2005年11月25日号

謎の就職試験<2>

   謎の就職試験<2>
 

前号からの続き)
 中途採用の試験の場合、あまり集団面接とか、討論などという場はないと思うし、実際経験もそれほどないが、それでも二人組みという程度のものはある。特に志望者が多い場合は、効率上やむを得ず何人かまとめてということは、ままあることである。そういうことで、同じような立場の人々と同席しての試験というのは、経験がなくもなかったが、志望動機などというのは、それほど立派なことが言えるわけでもない。体育会系の男みたいに、やたらと「私は〜でありますっ!」みたいなのも、就職マニュアル一夜漬けの学生じゃあるまいから、ちょっとどうかと思うし、新卒者じゃないのだから、正直どこでもいいから働き口を…という人だって多い。
 そういう人々の志望動機が、それほど人に感銘を与えるような、立派な動機ということは、むしろ少ない…というか、そんなことはあり得ないのではないか。たまたま新聞広告で見て条件が合っているからとか、卒業生を知っているとか、先輩や先生の紹介で…というようなものが、まあ想定されると思う。
 さてまあ、3人とも志望動機は、一人が「自己実現」、もう一人が「事務員から図書館コンバート希望」、残る一人は「別に…」だということがわかった。
 だがやっぱり、また今にして思えば、3人とも、採用されるには無理がありそうな気もする。
 一人目の体育会系青年の、「自己実現」というのは、確かに聞こえはいいし、「就職マニュアル本」などには、そのように答えるべし…などと書かれているのかもしれないが、こう言うと語弊があるけれど、大学の事務で「自己」を、「実現」させるほどの場面は、それほどありはしないのではないか?。
 私は大学の通信教育部でアルバイトを、長期に渡ってしたことがあるし、他の大学の研究室の資料整理事務などもしたことがあるけれど、「自己実現」と呼べるようなことが出来たのは、資料整理事務をしていた時代、ビデオカメラを担いで、大学祭の取材をなぜか任されたとき位のものであり、それだって、普通は卒業生でもない、アルバイトの人間にやらせないだろうと思う。たまたま私が、ビデオ機器などの「機械モノ」に興味があって、友人になった正職員と、ああしてみよう、こうしてみようと、日頃言い合っていたからであって、単に人手が足りなかったから、ということではないと思う。確かにこのビデオ取材の時は、何しろやっていて楽しかったし、自分の多少の知識を生かしたりは出来たかな?とは思うから、そういうのを「自己実現」なるものの一端だと言えば、それはそうかもしれない。しかし通常は、大学の事務などというものは、かなりルーチンワークの繰り返しなのである。
 そもそも学校などというところは、毎年新入生を迎え、卒業生を送り出し…という作業を、延々と繰り返しているわけで、それは大きなルーチンシステムだからだ。
 それで話を戻すと、私もこれまた採用側からすれば、「困ったやつ」だっただろう。
 それは、やはり一般の「事務職員」を採用したいと思っているのに、専門職である「図書館司書」に、最終的に就きたいと言う。まあ試験を受けさせてくれただけ、ありがたいようなものかもしれない。通常だったら、書類の選考で落とされても不思議はない。
 残る一人の「別に…」に至っては、いくら志望動機に、たいそうなことは答えられないとしても、全然話が始まらないわけで、簡単な動機すらも語ってくれない人を、採用するのは難しいだろう。たかが動機、されど動機なのだと思うし、ここは動機そのものよりも、その人の態度や人品を判定したいのかもしれないのだから。
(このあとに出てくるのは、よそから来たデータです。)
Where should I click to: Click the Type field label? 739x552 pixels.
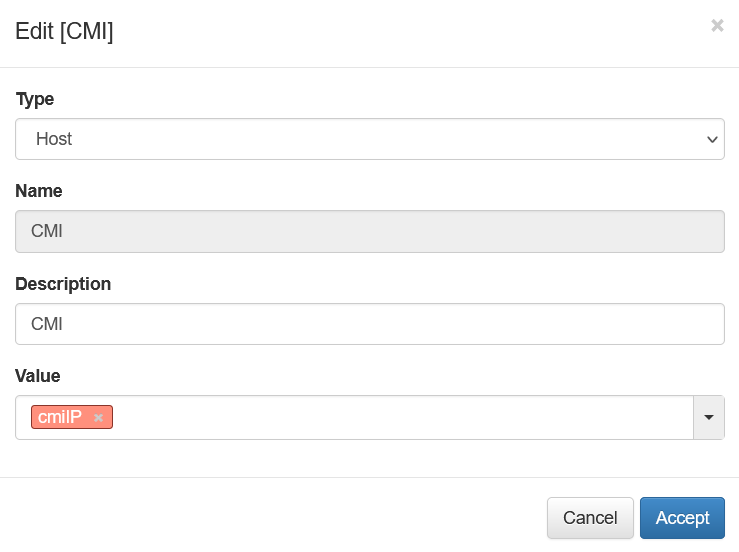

 しかし、そんな和やかな?雰囲気は、試験官の次の一言で一変した。…いや、回りは一変してないのだが、私の心の中では…ということである。
 「新聞は何新聞を取っていますか?。その新聞、何面から読みますか?」
 よく大学時代、就職ガイダンスなどでは、試験当日の朝刊に目を通しておけとか、「日本経済新聞」を日常とって読めとか、嘘でもいいから1面から読むと答えよなどと言われてきたし、その種の本や、当時学生部の壁に張られていた掲示などにも、そんな記述を見たような覚えがある。
 だが、まさかここで、当時30歳に手が届こうかという、「おじさん」に向かって聞かれるとは思わなかった。
 私の場合、新聞は日経でもなければ、サンケイスポーツでもない。父親がずっと取っていたスポーツ紙以外は、メジャーなところ2紙といったところである。それは正直に答えたが、となりの「体育会系」は、日経と答えていたような気がする。
 それよりも私が憤然としたのは、中学生〜大学生に対して聞くならともかく、既に成人して久しい社会人に対して、「新聞は何面から読みますか?」もないものだということである。
 そんなのは、一度社会に出た人ならば、その時々で、どこからだって読むだろう。電車で新聞を読む人を見ていても、まずは広げて半分に折ったりしている。そういうところは経済面だったり、国際面だったりもするし、日によっては、家庭欄ということだってありうる。就職準備をしている学生ではないのだから、それほど決まった様式というのを、新聞や雑誌の見方について、持っている人が多いとも思えない。